▶ REQUIREMENTS: Please copy out the lines below word for word, leaving the pictures out of your answer.

○ ○ ○

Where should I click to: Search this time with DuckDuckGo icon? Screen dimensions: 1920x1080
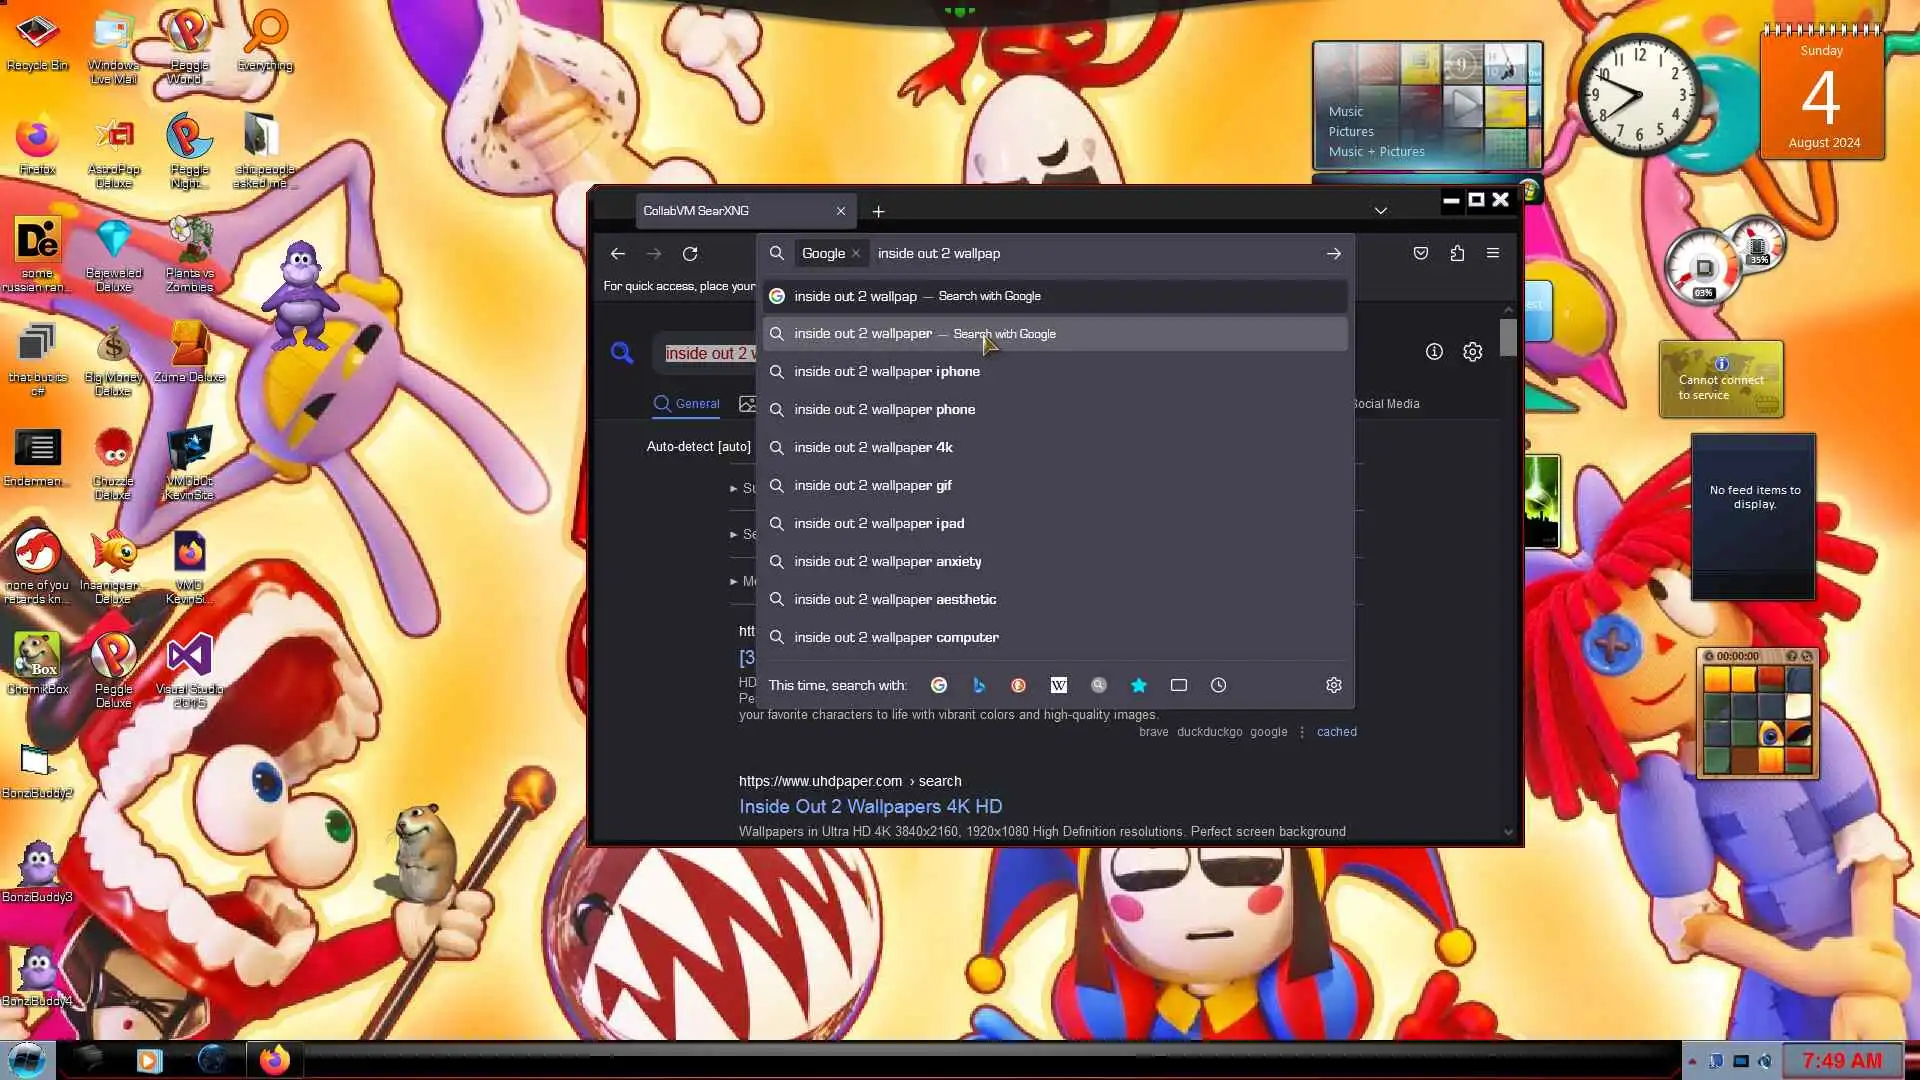pos(1018,685)
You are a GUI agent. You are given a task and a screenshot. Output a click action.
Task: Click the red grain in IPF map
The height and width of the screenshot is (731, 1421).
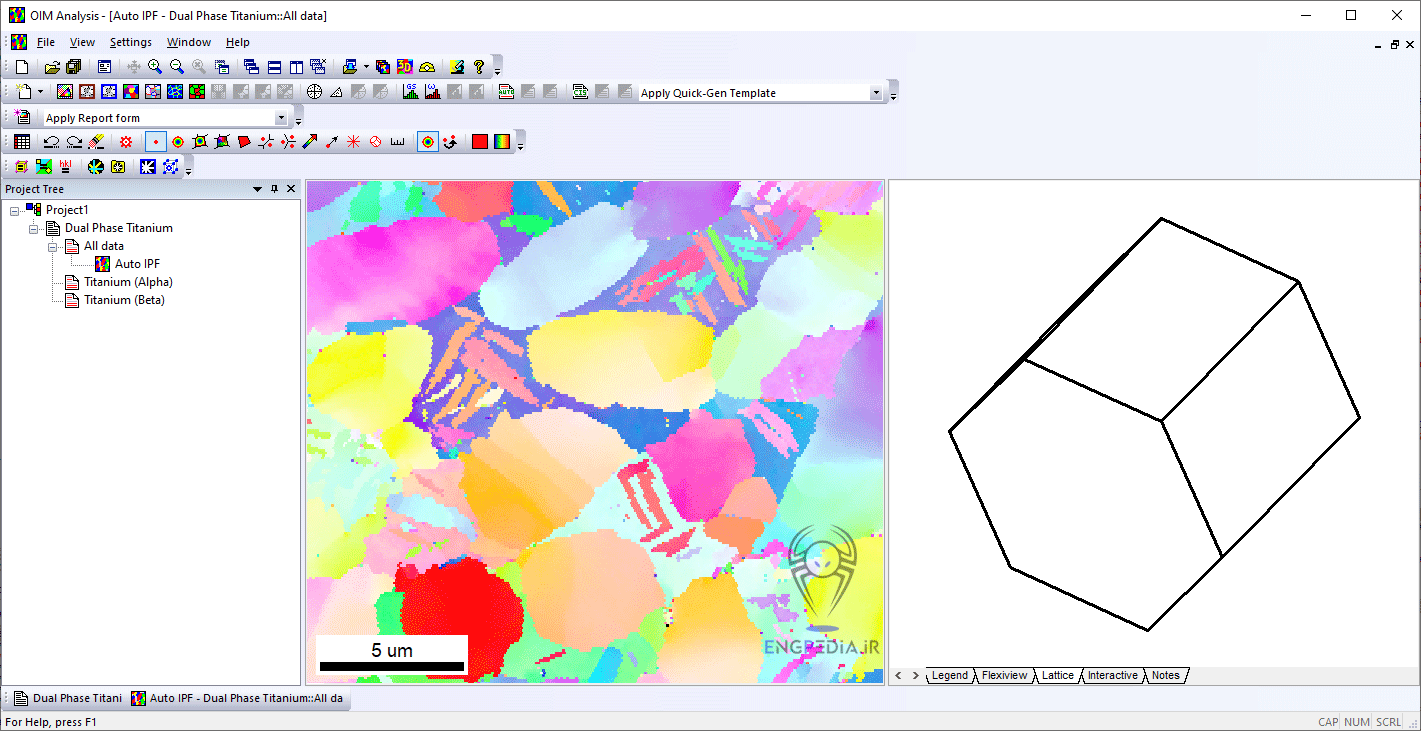(x=458, y=610)
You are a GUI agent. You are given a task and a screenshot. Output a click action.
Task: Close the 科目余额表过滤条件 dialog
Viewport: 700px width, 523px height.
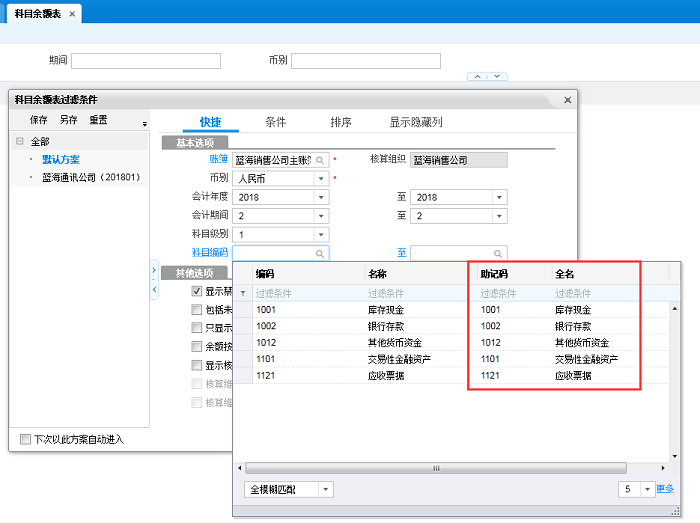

○ ○ ○

▶ ANSWER:
Where should I click to: Search this time with DuckDuckGo icon? Screen dimensions: 1920x1080
pos(1018,685)
You are a GUI agent. You are given a task and a screenshot. Output a click action.
Task: Click the red grain in IPF map
The height and width of the screenshot is (731, 1421).
(x=458, y=610)
You are a GUI agent. You are given a task and a screenshot. Output a click action.
Task: Close the 科目余额表过滤条件 dialog
Viewport: 700px width, 523px height.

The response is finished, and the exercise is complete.